**DATA SHOWN**:
· · · · · · ·

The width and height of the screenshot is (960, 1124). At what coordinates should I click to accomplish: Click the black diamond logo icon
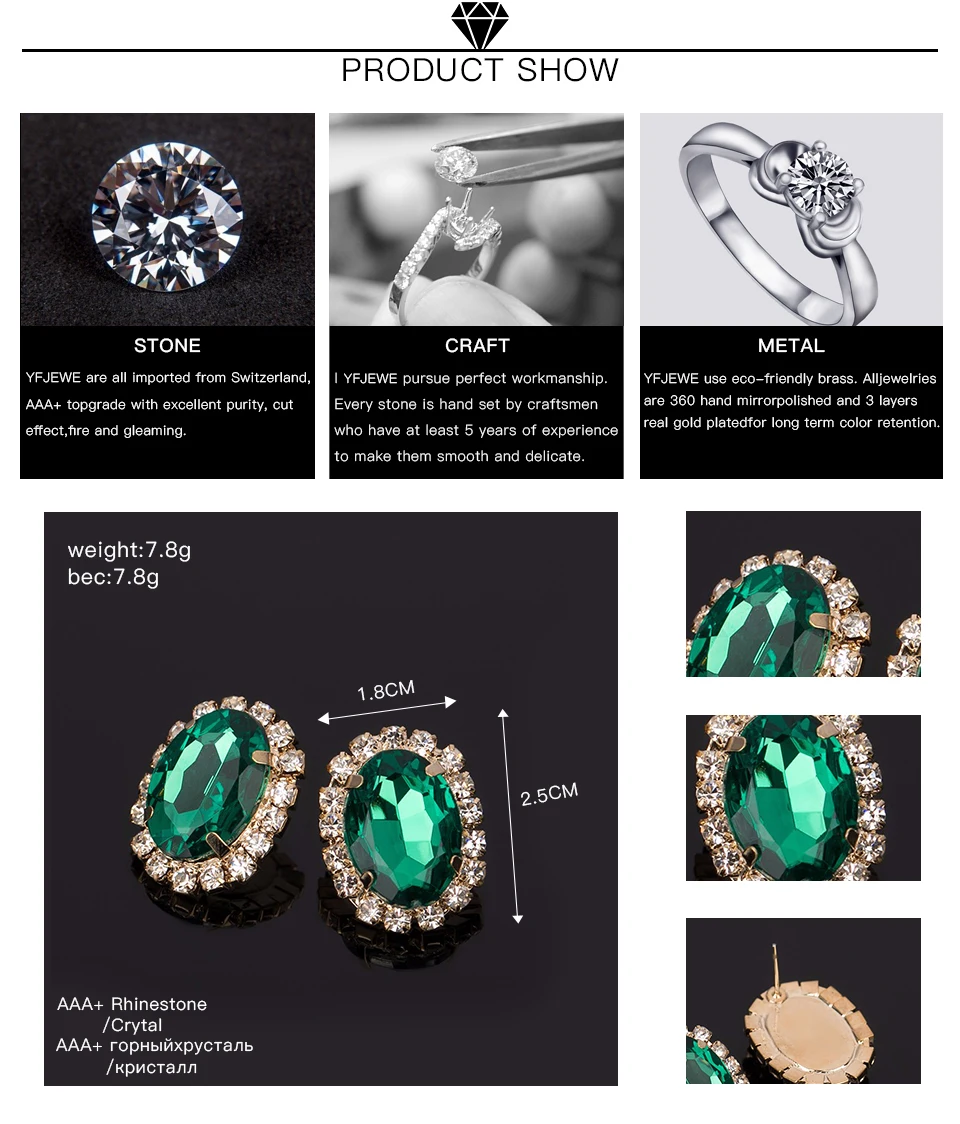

· · · · · · ·

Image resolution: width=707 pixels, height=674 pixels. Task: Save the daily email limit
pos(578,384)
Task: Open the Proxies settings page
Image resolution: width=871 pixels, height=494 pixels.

· · · · · · ·

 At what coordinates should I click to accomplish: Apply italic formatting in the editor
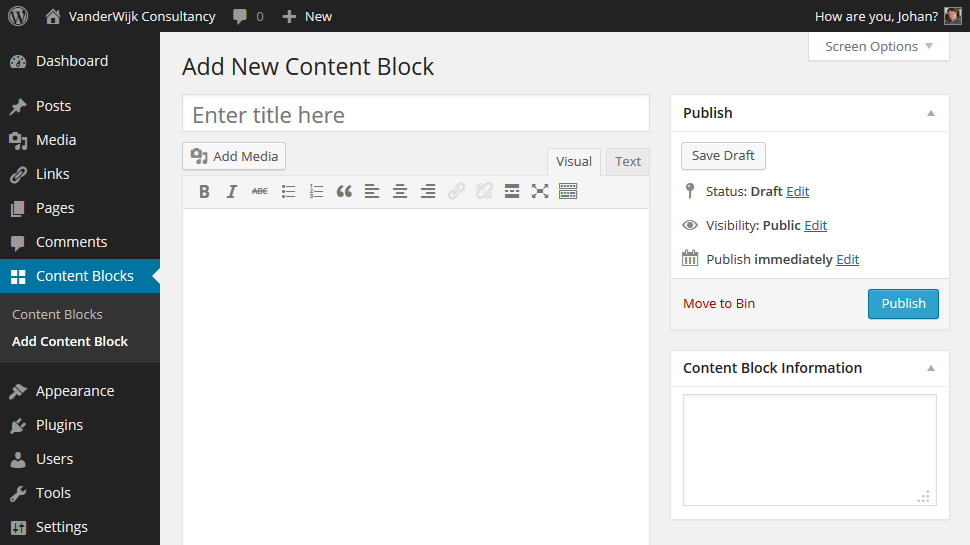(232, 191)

· · · · · · ·

**WHAT THE EXERCISE ASKS**: Quote the data above from the line containing "Task: Open the Proxies settings page" to the line containing "Image resolution: width=871", inclusive, and stop.

**ANSWER TO THIS PROBLEM**:
Task: Open the Proxies settings page
Image resolution: width=871 pixels, height=494 pixels.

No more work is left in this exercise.